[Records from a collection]
◇ ◇ ◇ ◇ ◇ ◇ ◇
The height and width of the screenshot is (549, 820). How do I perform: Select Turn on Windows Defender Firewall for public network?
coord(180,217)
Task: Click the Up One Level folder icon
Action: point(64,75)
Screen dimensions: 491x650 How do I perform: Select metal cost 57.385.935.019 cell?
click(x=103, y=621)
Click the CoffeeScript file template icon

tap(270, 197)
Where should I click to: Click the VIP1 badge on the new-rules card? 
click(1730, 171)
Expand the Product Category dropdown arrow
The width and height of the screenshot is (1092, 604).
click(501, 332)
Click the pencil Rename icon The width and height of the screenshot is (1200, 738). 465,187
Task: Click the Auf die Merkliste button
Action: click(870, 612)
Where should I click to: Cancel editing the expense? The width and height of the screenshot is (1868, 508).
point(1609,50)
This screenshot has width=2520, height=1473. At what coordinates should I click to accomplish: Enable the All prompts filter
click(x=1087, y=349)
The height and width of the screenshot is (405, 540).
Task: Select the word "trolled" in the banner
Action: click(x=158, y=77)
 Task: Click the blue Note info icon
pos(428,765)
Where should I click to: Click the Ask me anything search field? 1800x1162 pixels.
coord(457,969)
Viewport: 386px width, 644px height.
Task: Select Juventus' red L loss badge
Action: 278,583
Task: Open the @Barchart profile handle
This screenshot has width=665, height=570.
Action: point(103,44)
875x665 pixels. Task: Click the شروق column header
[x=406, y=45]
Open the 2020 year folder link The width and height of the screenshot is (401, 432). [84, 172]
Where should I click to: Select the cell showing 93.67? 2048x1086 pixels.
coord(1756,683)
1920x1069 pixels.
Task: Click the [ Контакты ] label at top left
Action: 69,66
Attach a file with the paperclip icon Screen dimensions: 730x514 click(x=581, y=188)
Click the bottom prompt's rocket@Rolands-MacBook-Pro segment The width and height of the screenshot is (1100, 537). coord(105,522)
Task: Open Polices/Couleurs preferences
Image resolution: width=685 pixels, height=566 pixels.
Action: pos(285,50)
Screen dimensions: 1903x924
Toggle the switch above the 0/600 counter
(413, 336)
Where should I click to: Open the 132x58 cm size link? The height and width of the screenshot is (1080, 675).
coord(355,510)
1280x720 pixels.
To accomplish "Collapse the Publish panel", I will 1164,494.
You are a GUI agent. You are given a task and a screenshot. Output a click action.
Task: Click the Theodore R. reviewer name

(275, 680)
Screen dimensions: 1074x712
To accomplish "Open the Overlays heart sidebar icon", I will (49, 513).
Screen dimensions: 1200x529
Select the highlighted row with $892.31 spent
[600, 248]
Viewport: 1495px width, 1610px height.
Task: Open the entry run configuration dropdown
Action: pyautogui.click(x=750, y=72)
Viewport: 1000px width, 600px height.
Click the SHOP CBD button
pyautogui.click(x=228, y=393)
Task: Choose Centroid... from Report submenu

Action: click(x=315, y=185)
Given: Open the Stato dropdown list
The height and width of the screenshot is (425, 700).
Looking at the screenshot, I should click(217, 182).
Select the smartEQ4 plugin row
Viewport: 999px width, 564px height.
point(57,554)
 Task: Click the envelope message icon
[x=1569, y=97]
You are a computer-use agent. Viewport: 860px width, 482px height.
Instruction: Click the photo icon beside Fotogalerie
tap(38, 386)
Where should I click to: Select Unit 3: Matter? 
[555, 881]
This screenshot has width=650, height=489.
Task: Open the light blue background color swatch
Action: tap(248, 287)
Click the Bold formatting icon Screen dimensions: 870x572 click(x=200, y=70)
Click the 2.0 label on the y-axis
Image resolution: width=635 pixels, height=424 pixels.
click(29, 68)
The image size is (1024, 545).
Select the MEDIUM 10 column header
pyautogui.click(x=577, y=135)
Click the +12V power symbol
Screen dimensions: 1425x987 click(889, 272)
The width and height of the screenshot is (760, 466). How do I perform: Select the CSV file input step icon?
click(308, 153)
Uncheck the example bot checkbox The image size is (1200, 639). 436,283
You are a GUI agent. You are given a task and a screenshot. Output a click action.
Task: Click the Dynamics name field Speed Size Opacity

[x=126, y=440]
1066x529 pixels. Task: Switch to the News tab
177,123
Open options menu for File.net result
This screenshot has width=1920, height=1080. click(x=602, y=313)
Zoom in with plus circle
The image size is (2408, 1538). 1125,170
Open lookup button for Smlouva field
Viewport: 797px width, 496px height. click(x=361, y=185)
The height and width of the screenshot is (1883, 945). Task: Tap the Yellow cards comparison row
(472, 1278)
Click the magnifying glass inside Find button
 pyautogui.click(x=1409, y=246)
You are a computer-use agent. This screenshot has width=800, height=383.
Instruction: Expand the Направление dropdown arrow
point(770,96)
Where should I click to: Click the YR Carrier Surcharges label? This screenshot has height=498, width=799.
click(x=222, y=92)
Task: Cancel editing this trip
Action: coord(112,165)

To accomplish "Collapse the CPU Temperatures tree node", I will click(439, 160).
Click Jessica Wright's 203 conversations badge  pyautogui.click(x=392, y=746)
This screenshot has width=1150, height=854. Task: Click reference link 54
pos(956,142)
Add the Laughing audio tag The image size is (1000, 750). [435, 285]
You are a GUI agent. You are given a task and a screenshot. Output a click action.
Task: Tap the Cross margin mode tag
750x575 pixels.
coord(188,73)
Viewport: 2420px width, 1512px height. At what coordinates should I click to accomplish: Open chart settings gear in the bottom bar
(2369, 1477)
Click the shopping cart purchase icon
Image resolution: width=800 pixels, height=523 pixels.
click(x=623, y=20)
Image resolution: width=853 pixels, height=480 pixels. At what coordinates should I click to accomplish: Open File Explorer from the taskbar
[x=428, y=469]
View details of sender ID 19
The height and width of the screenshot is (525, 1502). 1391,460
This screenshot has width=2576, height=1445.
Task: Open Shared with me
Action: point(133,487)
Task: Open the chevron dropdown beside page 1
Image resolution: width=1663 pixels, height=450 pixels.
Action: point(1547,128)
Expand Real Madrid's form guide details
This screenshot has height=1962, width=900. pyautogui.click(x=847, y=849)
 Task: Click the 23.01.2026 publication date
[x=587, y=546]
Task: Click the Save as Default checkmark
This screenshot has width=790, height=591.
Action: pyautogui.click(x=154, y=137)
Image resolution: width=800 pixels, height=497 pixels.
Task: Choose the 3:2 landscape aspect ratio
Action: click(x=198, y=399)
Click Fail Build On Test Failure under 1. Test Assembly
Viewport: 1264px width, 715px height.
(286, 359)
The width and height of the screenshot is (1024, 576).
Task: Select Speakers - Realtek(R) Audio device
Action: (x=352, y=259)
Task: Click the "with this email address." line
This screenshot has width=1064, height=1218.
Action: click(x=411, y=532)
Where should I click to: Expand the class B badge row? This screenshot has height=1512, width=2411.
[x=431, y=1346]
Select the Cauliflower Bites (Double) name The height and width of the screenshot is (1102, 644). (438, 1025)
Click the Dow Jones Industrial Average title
◇ ◇ ◇ ◇ ◇ ◇ ◇
Edit the data by replacing every "Where should I click to" with "Where do I click to", changing nothing else.

The height and width of the screenshot is (549, 820). How do I perform: Select Turn on Windows Defender Firewall for public network?
coord(180,217)
Task: Click the Up One Level folder icon
Action: point(64,75)
Screen dimensions: 491x650 How do I perform: Select metal cost 57.385.935.019 cell?
click(x=103, y=621)
Click the CoffeeScript file template icon

tap(270, 197)
Where do I click to: Click the VIP1 badge on the new-rules card? 
click(1730, 171)
Expand the Product Category dropdown arrow
The width and height of the screenshot is (1092, 604).
click(501, 332)
Click the pencil Rename icon The width and height of the screenshot is (1200, 738). 465,187
Task: Click the Auf die Merkliste button
Action: click(870, 612)
Where do I click to: Cancel editing the expense? The width and height of the screenshot is (1868, 508).
point(1609,50)
This screenshot has width=2520, height=1473. At what coordinates should I click to accomplish: Enable the All prompts filter
click(x=1087, y=349)
The height and width of the screenshot is (405, 540).
Task: Select the word "trolled" in the banner
Action: click(x=158, y=77)
 Task: Click the blue Note info icon
pos(428,765)
Where do I click to: Click the Ask me anything search field? 1800x1162 pixels.
coord(457,969)
Viewport: 386px width, 644px height.
Task: Select Juventus' red L loss badge
Action: 278,583
Task: Open the @Barchart profile handle
This screenshot has width=665, height=570.
Action: point(103,44)
875x665 pixels. Task: Click the شروق column header
[x=406, y=45]
Open the 2020 year folder link The width and height of the screenshot is (401, 432). [84, 172]
Where do I click to: Select the cell showing 93.67? 2048x1086 pixels.
coord(1756,683)
1920x1069 pixels.
Task: Click the [ Контакты ] label at top left
Action: 69,66
Attach a file with the paperclip icon Screen dimensions: 730x514 click(x=581, y=188)
Click the bottom prompt's rocket@Rolands-MacBook-Pro segment The width and height of the screenshot is (1100, 537). coord(105,522)
Task: Open Polices/Couleurs preferences
Image resolution: width=685 pixels, height=566 pixels.
Action: pos(285,50)
Screen dimensions: 1903x924
Toggle the switch above the 0/600 counter
(413, 336)
Where do I click to: Open the 132x58 cm size link? The height and width of the screenshot is (1080, 675).
coord(355,510)
1280x720 pixels.
To accomplish "Collapse the Publish panel", I will 1164,494.
You are a GUI agent. You are given a task and a screenshot. Output a click action.
Task: Click the Theodore R. reviewer name

(275, 680)
Screen dimensions: 1074x712
To accomplish "Open the Overlays heart sidebar icon", I will (49, 513).
Screen dimensions: 1200x529
Select the highlighted row with $892.31 spent
[600, 248]
Viewport: 1495px width, 1610px height.
Task: Open the entry run configuration dropdown
Action: pyautogui.click(x=750, y=72)
Viewport: 1000px width, 600px height.
Click the SHOP CBD button
pyautogui.click(x=228, y=393)
Task: Choose Centroid... from Report submenu

Action: click(x=315, y=185)
Given: Open the Stato dropdown list
The height and width of the screenshot is (425, 700).
Looking at the screenshot, I should click(217, 182).
Select the smartEQ4 plugin row
Viewport: 999px width, 564px height.
point(57,554)
 Task: Click the envelope message icon
[x=1569, y=97]
You are a computer-use agent. Viewport: 860px width, 482px height.
Instruction: Click the photo icon beside Fotogalerie
tap(38, 386)
Where do I click to: Select Unit 3: Matter? 
[555, 881]
This screenshot has width=650, height=489.
Task: Open the light blue background color swatch
Action: tap(248, 287)
Click the Bold formatting icon Screen dimensions: 870x572 click(x=200, y=70)
Click the 2.0 label on the y-axis
Image resolution: width=635 pixels, height=424 pixels.
click(29, 68)
The image size is (1024, 545).
Select the MEDIUM 10 column header
pyautogui.click(x=577, y=135)
Click the +12V power symbol
Screen dimensions: 1425x987 click(889, 272)
The width and height of the screenshot is (760, 466). How do I perform: Select the CSV file input step icon?
click(308, 153)
Uncheck the example bot checkbox The image size is (1200, 639). 436,283
You are a GUI agent. You are given a task and a screenshot. Output a click action.
Task: Click the Dynamics name field Speed Size Opacity

[x=126, y=440]
1066x529 pixels. Task: Switch to the News tab
177,123
Open options menu for File.net result
This screenshot has width=1920, height=1080. click(x=602, y=313)
Zoom in with plus circle
The image size is (2408, 1538). 1125,170
Open lookup button for Smlouva field
Viewport: 797px width, 496px height. click(x=361, y=185)
The height and width of the screenshot is (1883, 945). Task: Tap the Yellow cards comparison row
(472, 1278)
Click the magnifying glass inside Find button
 pyautogui.click(x=1409, y=246)
You are a computer-use agent. This screenshot has width=800, height=383.
Instruction: Expand the Направление dropdown arrow
point(770,96)
Where do I click to: Click the YR Carrier Surcharges label? This screenshot has height=498, width=799.
click(x=222, y=92)
Task: Cancel editing this trip
Action: coord(112,165)

To accomplish "Collapse the CPU Temperatures tree node", I will click(439, 160).
Click Jessica Wright's 203 conversations badge  pyautogui.click(x=392, y=746)
This screenshot has width=1150, height=854. Task: Click reference link 54
pos(956,142)
Add the Laughing audio tag The image size is (1000, 750). [435, 285]
You are a GUI agent. You are given a task and a screenshot. Output a click action.
Task: Tap the Cross margin mode tag
750x575 pixels.
coord(188,73)
Viewport: 2420px width, 1512px height. At what coordinates should I click to accomplish: Open chart settings gear in the bottom bar
(2369, 1477)
Click the shopping cart purchase icon
Image resolution: width=800 pixels, height=523 pixels.
click(x=623, y=20)
Image resolution: width=853 pixels, height=480 pixels. At what coordinates should I click to accomplish: Open File Explorer from the taskbar
[x=428, y=469]
View details of sender ID 19
The height and width of the screenshot is (525, 1502). 1391,460
This screenshot has width=2576, height=1445.
Task: Open Shared with me
Action: point(133,487)
Task: Open the chevron dropdown beside page 1
Image resolution: width=1663 pixels, height=450 pixels.
Action: point(1547,128)
Expand Real Madrid's form guide details
This screenshot has height=1962, width=900. pyautogui.click(x=847, y=849)
 Task: Click the 23.01.2026 publication date
[x=587, y=546]
Task: Click the Save as Default checkmark
This screenshot has width=790, height=591.
Action: pyautogui.click(x=154, y=137)
Image resolution: width=800 pixels, height=497 pixels.
Task: Choose the 3:2 landscape aspect ratio
Action: click(x=198, y=399)
Click Fail Build On Test Failure under 1. Test Assembly
Viewport: 1264px width, 715px height.
(286, 359)
The width and height of the screenshot is (1024, 576).
Task: Select Speakers - Realtek(R) Audio device
Action: (x=352, y=259)
Task: Click the "with this email address." line
This screenshot has width=1064, height=1218.
Action: click(x=411, y=532)
Where do I click to: Expand the class B badge row? This screenshot has height=1512, width=2411.
[x=431, y=1346]
Select the Cauliflower Bites (Double) name The height and width of the screenshot is (1102, 644). (438, 1025)
Click the Dow Jones Industrial Average title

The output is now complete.